For the data below, report only the number of lines containing the string "Task".

Source material
━━━━━━━━━━━━━━━━━━━━━━━━━━━━━━
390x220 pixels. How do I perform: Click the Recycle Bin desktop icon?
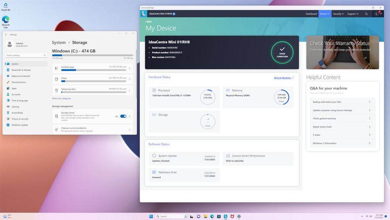[6, 6]
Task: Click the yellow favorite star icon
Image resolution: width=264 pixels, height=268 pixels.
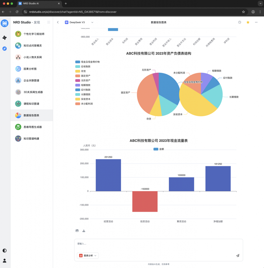Action: click(248, 22)
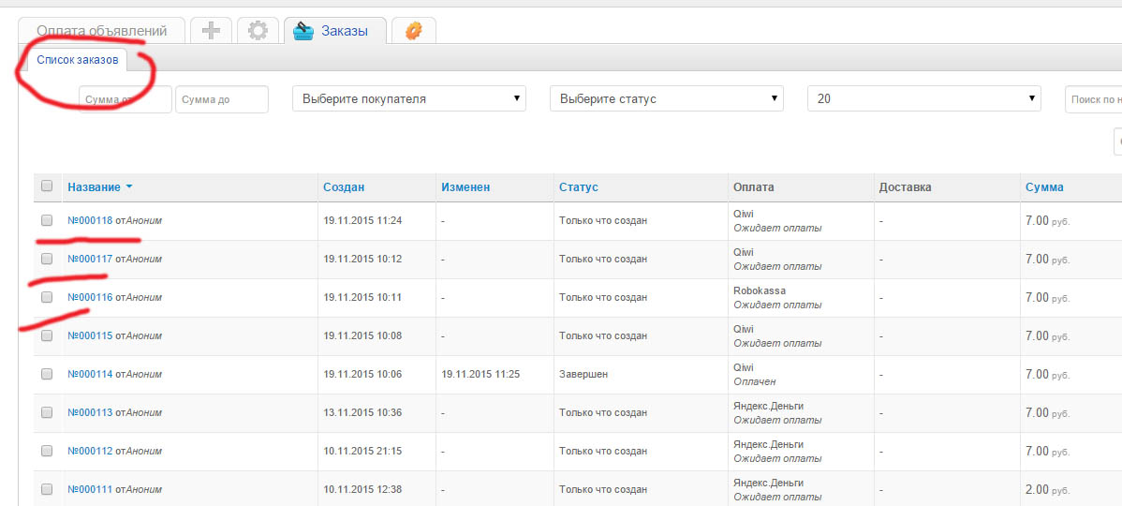Open the Выберите покупателя dropdown

pyautogui.click(x=409, y=98)
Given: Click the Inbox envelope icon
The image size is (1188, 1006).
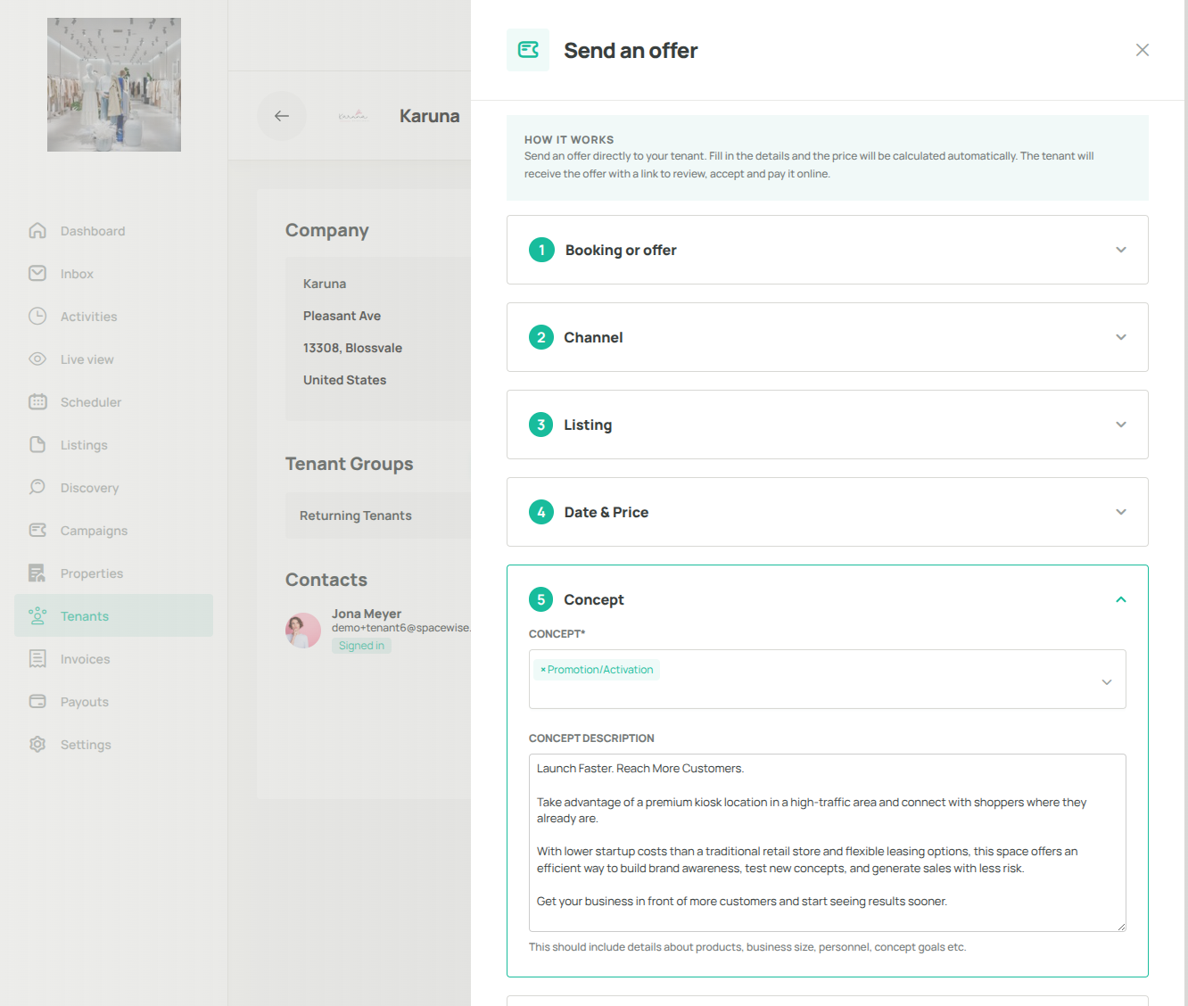Looking at the screenshot, I should tap(37, 274).
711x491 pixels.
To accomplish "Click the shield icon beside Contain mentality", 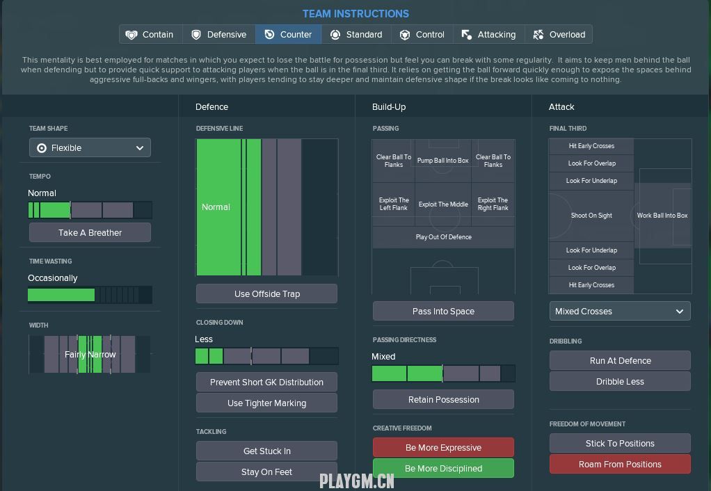I will click(x=131, y=35).
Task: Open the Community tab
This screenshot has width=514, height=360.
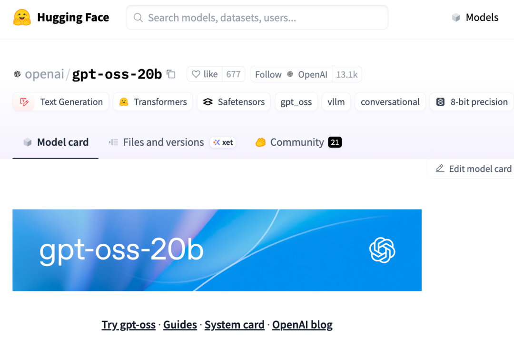Action: pyautogui.click(x=297, y=142)
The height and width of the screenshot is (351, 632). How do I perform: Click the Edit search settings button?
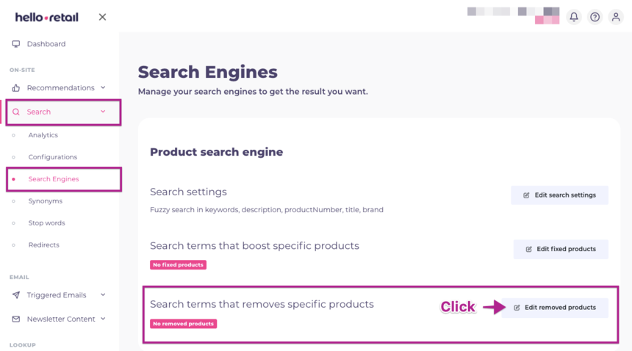(x=559, y=195)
━━━━━━━━━━━━━━━━━━━━━━━━━━━━━━
Exercise response
2